Selected excerpt:

◆ ◆ ◆

Caryonosuchus Temporal range: Late Cretaceous, ~72.1–68 Ma PreꞒ Ꞓ O S D C P T J K Pg N ↓

Scientific classification
- Domain: Eukaryota
- Kingdom: Animalia
- Phylum: Chordata
- Class: Reptilia
- Clade: Archosauria
- Clade: Pseudosuchia
- Clade: Crocodylomorpha
- Clade: Crocodyliformes
- Clade: †Notosuchia
- Family: †Sphagesauridae
- Genus: †Caryonosuchus Kellner et al., 2011
- Type species: †Caryonosuchus pricei Kellner et al., 2011

= Caryonosuchus =

Extinct genus of reptiles

Caryonosuchus is an extinct genus of sphagesaurid notosuchian known from the Late Cretaceous of São Paulo State, southeastern Brazil.

==Discovery==
Caryonosuchus is known only from the holotype specimen DGM 1411-R, a nearly complete anterior portion of the skull and lower jaw which housed at the Earth Science Museum of the Departamento Nacional da Produção Mineral. A cast is housed at the Departamento de Geologia, Universidade Federal do Rio de Janeiro. It was found near Presidente Prudente City of southwest São Paulo State. It was collected from the Adamantina Formation of the Bauru Basin, which dates to the Campanian and Maastrichtian stages of the Late Cretaceous. DGM 1411-R was briefly mentioned before the description of Caryonosuchus. For example, Kellner & Campos (1999) tentatively assigned it to Sphagesaurus sp., however newly described cranial sphagesaurid remains may suggest that the type species of the family, Sphagesaurus huenei, is a nomen dubium. Thus, DGM 1411-R is regarded as a new genus and species.

==Description==
Caryonosuchus is characterized by a unique combination of characters, including three autapomorphies (unique characteristics) such as a rostrum with horn-like tubercles on the maxilla and on the premaxilla. Caryonosuchus also has autapomorphic rough ornamentation with grooves and bony ridges on its rostrum. DGM 1411-R was found to be an advanced sphagesaurid in a phylogenetic analysis published by de Andrade et al. (2011). The following cladogram shows the position of Caryonosuchus among other sphagesaurids sensu this study.

==Etymology==
Caryonosuchus was first named by Alexander W. A. Kellner, Diogenes A. Campos, Douglas Riff and Marco Brandalise de Andrade in 2011 and the type species is Caryonosuchus pricei. The generic name is derived from Greek káryon meaning "kernel" or "protuberance" and souchos meaning "crocodile". The specific name honors Llewellyn Ivor Price, a palaeontologist who described and named the genus Sphagesaurus and described the holotype of Caryonosuchus in an unpublished manuscript.

◆ ◆ ◆

Questions to answer:
**a.** According to the Caryonosuchus article, what does the Greek word káryon mean?
**b.** Reproduce the passage of the Caryonosuchus article that opens with the words containing "Extinct genus of reptiles" and closes with "State, southeastern Brazil.".

Stored items:
◆ ◆ ◆

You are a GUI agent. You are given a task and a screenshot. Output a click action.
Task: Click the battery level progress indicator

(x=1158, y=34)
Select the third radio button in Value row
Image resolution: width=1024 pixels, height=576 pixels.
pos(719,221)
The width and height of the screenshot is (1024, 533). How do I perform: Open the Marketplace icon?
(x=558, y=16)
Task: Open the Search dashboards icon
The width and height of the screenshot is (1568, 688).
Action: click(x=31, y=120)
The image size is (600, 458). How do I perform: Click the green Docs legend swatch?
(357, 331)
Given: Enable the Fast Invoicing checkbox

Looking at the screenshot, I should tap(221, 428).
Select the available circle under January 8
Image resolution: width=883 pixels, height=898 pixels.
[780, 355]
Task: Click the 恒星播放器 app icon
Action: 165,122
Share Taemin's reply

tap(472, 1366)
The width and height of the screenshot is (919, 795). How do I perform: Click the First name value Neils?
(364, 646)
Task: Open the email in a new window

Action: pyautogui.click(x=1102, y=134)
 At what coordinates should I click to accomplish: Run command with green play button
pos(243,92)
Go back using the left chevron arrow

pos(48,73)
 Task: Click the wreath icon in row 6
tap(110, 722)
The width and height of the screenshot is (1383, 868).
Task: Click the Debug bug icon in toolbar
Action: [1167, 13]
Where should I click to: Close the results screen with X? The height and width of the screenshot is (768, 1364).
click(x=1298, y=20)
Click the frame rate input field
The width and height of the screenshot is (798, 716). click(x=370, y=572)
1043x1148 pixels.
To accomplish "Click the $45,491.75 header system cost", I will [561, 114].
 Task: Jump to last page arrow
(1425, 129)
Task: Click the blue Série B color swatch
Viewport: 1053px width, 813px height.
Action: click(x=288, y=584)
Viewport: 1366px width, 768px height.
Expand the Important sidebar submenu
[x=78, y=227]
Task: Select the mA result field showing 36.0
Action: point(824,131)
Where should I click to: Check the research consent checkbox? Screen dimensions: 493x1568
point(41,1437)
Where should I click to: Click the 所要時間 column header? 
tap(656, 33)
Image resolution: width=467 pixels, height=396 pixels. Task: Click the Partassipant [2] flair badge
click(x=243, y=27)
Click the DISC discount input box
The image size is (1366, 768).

◆ ◆ ◆

Answers given:
**a.** It means "kernel" or "protuberance."

**b.**
Extinct genus of reptiles

Caryonosuchus is an extinct genus of sphagesaurid notosuchian known from the Late Cretaceous of São Paulo State, southeastern Brazil.